Terry Moore receives new R01 grant
Terry Moore, along with his co-Is Luisa DiPietro (Periodontics), Seungpyo Hong (U Wisconsin), and Sekhar Reddy (Pediatrics), received funding from the NIH/NIAMS for his project "Non-covalent Nrf2 Activators for the Treatment of Chromic Wounds". This grant is Dr. Moore's first R01 as an assistant professor her at UIC!
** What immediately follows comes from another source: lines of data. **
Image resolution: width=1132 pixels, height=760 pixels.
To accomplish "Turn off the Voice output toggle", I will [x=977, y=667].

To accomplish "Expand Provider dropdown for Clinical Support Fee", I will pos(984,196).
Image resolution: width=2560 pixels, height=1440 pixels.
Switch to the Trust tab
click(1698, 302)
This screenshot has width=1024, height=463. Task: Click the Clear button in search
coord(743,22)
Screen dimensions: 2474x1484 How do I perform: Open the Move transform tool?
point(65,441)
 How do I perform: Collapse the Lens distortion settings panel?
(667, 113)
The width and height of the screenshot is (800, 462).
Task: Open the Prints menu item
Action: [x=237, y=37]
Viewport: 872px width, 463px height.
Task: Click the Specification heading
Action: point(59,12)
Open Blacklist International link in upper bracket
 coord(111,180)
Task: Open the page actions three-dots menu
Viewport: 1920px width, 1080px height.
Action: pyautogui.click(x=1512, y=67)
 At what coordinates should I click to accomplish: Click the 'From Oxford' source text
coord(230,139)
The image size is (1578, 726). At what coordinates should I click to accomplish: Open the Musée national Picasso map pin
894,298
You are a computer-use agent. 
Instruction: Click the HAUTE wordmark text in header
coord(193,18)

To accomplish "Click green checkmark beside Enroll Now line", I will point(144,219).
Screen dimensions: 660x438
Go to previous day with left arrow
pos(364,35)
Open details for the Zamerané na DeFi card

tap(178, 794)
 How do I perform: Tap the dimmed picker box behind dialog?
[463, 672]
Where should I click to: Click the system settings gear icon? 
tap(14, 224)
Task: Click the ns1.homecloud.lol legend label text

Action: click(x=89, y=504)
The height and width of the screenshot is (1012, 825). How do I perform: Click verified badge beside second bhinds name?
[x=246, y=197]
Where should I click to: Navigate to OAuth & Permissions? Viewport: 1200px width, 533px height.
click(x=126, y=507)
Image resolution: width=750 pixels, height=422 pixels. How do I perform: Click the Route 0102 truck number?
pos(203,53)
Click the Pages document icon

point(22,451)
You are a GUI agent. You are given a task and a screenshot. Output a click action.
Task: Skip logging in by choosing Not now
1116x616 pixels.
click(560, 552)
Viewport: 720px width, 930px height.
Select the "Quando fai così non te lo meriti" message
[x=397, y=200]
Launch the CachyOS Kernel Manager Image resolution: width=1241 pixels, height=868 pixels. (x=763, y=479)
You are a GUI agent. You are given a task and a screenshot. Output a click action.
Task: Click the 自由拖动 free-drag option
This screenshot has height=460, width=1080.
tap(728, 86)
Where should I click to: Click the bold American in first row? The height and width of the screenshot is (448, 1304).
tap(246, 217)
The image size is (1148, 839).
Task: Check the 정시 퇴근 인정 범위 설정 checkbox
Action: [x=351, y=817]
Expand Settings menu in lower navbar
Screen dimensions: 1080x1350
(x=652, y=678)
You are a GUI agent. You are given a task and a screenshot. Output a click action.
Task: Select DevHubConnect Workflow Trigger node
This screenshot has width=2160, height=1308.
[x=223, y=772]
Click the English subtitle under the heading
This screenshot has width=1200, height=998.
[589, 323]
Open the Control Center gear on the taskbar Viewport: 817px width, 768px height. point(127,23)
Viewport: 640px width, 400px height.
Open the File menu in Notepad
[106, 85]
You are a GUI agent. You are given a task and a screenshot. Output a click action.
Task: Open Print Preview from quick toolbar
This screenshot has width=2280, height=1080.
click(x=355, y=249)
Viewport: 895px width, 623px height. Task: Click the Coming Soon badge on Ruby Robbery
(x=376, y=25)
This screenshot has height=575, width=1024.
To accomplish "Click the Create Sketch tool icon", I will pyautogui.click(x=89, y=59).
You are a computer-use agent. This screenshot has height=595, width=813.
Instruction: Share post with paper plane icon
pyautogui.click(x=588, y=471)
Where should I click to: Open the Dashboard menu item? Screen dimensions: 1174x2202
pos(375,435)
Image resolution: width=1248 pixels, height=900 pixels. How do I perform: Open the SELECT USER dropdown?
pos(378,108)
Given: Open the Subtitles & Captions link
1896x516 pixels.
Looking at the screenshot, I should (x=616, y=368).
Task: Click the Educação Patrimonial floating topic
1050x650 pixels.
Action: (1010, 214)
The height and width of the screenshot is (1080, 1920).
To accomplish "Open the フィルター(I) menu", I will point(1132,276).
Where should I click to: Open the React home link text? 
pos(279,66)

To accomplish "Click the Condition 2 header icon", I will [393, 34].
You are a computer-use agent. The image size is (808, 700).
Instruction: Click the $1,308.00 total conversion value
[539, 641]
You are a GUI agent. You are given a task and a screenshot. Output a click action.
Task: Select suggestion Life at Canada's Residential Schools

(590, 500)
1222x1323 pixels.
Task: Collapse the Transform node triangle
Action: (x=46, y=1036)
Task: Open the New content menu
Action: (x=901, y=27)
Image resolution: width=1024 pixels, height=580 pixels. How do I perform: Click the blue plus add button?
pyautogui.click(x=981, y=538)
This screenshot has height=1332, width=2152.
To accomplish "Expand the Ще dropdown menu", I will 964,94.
Dr. Moore's research will focus on chronic, non-healing wounds of the skin, which are serious medical complications that affect over 6.5 million Americans, particularly older adults. These wounds include pressure sores, diabetic foot ulcers, and venous ulcers. While there are numerous surgical and dressing treatments for these wounds, they still cause over 70,000 lower-limb amputations each year, and so it is clear that new treatments are needed. Strikingly, there are almost no pharmaceutical therapies to accelerate healing of chronic wounds. A major contributor to chronic wounds is a prolonged inflammatory state, and therefore reducing inflammation may be a way to accelerate healing of chronic wounds. Unfortunately, many commonly used anti-inflammatory drugs hinder chronic wound healing; thus, new ways of reducing inflammation are needed.
An essential factor in wound healing and an important regulator of inflammation is Nrf2, a transcription factor that induces many cytoprotective and antioxidant genes. As seen in other inflammatory disorders, activating Nrf2 could be a useful therapeutic strategy to treat chronic skin wounds. There are a number of covalent Nrf2 activators, but they are not selective for Nrf2, which is problematic because some of the off-target effects of these molecules are at proteins that hinder chronic wound healing. The central hypothesis of the Moore lab project is that pharmacologic activation of Nrf2 with non-covalent small molecules will accelerate wound healing, which could lead to new therapeutics to treat chronic wounds. Dr. Moore aims to find non-covalent activators of Nrf2, because they are likely more selective than non-electrophilic activators. Non-covalent Nrf2 activators can be developed by inhibiting the interaction of Nrf2 with its negative regulator, Keap1.